A fully-loaded backpack should weigh no more than 10 percent of the child's body weight, according to The Ergonomics Center of North Carolina at North Carolina State University in Raleigh, N.C.

The Ergonomics Center, a membership-based consulting and training organization, offers these additional tips for choosing -- and using -- the best backpack:

* Size it up: When shopping for a new backpack, take a tape measure. What works for your teenager will not fit your fourth grader. For a proper fit, a backpack should be no larger than the child's torso and should not hang more than 4 inches below the waist. Look for a padded pack to help cushion the back and minimize contact pressure.

* Strap in: Look for wide, padded straps that adjust easily. The straps should fit snugly, but not tightly. A waist strap offers added support by securing the pack in place and shifting some of the weight from the shoulders to the torso.

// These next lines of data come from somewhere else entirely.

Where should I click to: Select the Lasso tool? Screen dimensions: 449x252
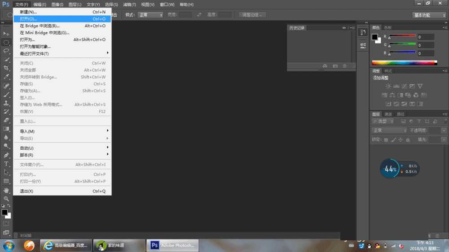pos(6,51)
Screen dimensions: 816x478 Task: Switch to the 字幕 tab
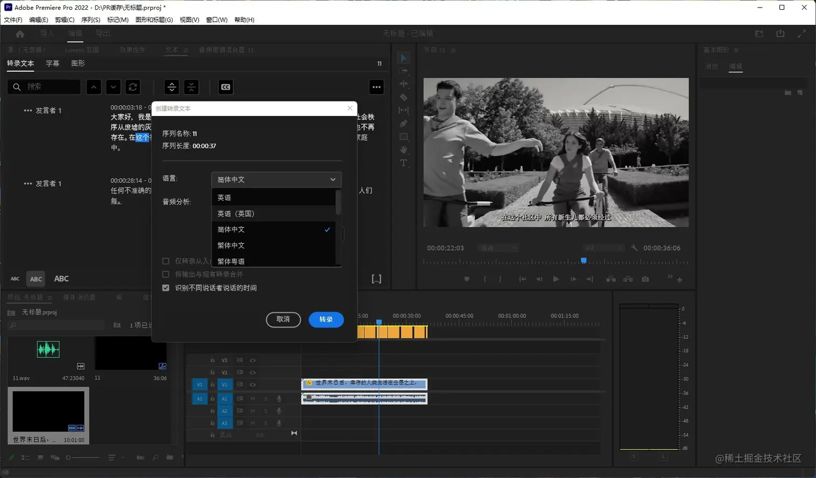(52, 63)
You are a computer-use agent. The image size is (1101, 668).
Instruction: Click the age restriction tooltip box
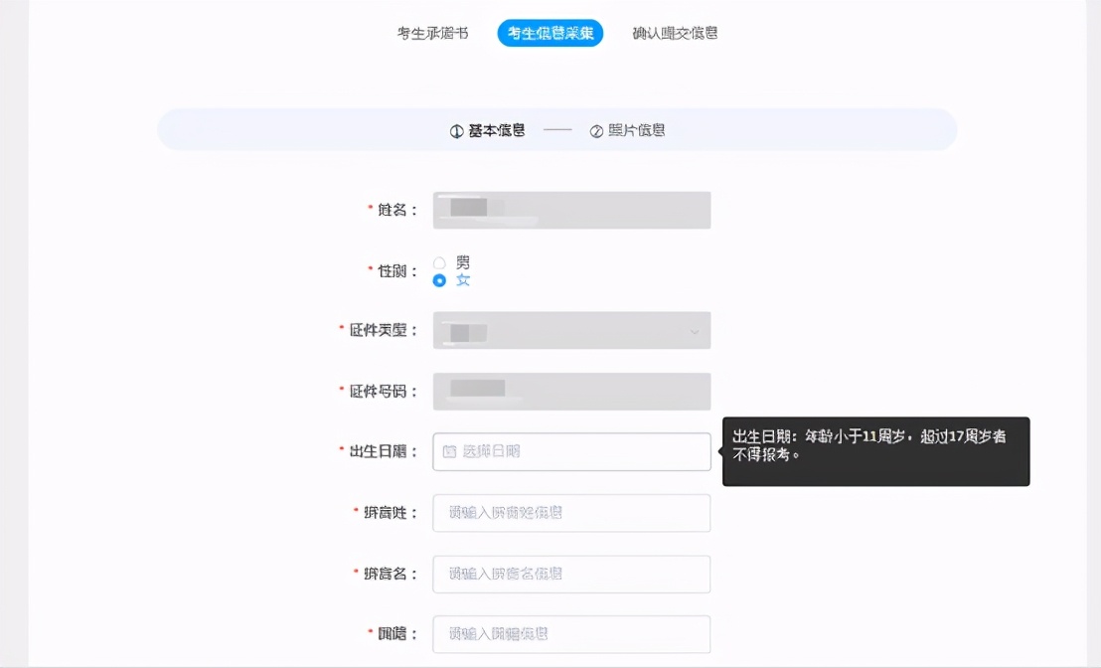[x=875, y=451]
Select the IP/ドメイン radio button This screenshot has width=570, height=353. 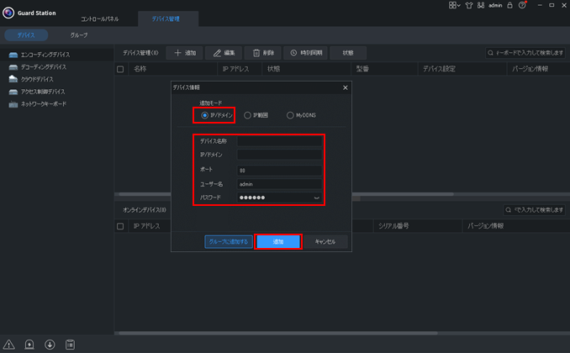[x=204, y=115]
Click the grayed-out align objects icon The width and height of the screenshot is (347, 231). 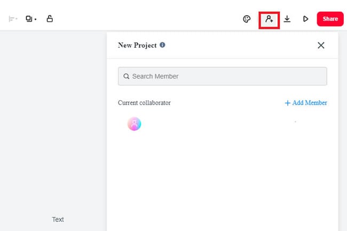(x=11, y=19)
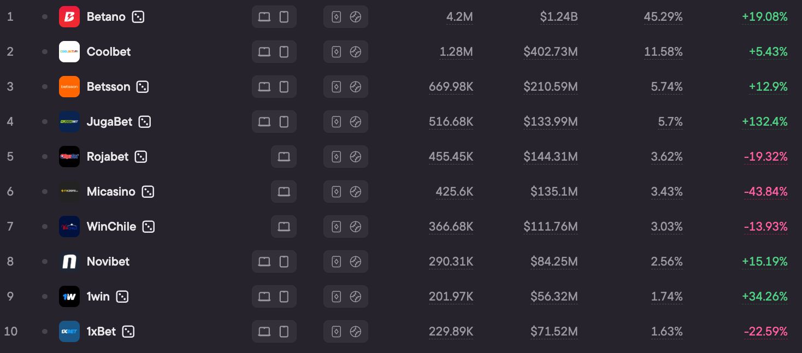Click the Novibet logo thumbnail
Screen dimensions: 802x353
click(69, 262)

Encourage your child to use both shoulder straps and the waist strap. Slinging the pack over one shoulder is a definite no-no.

* Pick pockets: Several smaller compartments, as opposed to one large catch-all compartment, keep items secure and allow proper weight distribution. Look for a pack with several larger book compartments near the back and smaller compartments up front to wrangle supplies. Advise your child to use all of the compartments, rather than stuffing everything in one big pocket.

* Grab the wheels: If the school allows it, consider a backpack with wheels. It may be nerdy, but there's nothing cool about chronic back pain.

Look for a pack that rolls effortlessly and has an easy-to-use handle release. Be sure the pack has a lightweight frame that is well padded for those instances when it must be carried.

* Lighten the load: Remember that less is more. Remind your child to carry only the essentials and leave extra books and belongings at home or in their locker. If your child has to hunch over or angle forward to carry the pack, it's too heavy.

Don't be afraid to offer gentle reminders as necessary. It might sound like nagging, but reminding your child to keep it light and use both shoulder straps will help them form good habits and prevent future problems.

"It is important to consider ergonomics for children as you're framing the basis of their future perspective on posture," Sorrells said. "We should be instilling good habits into them when they are young to protect their futures."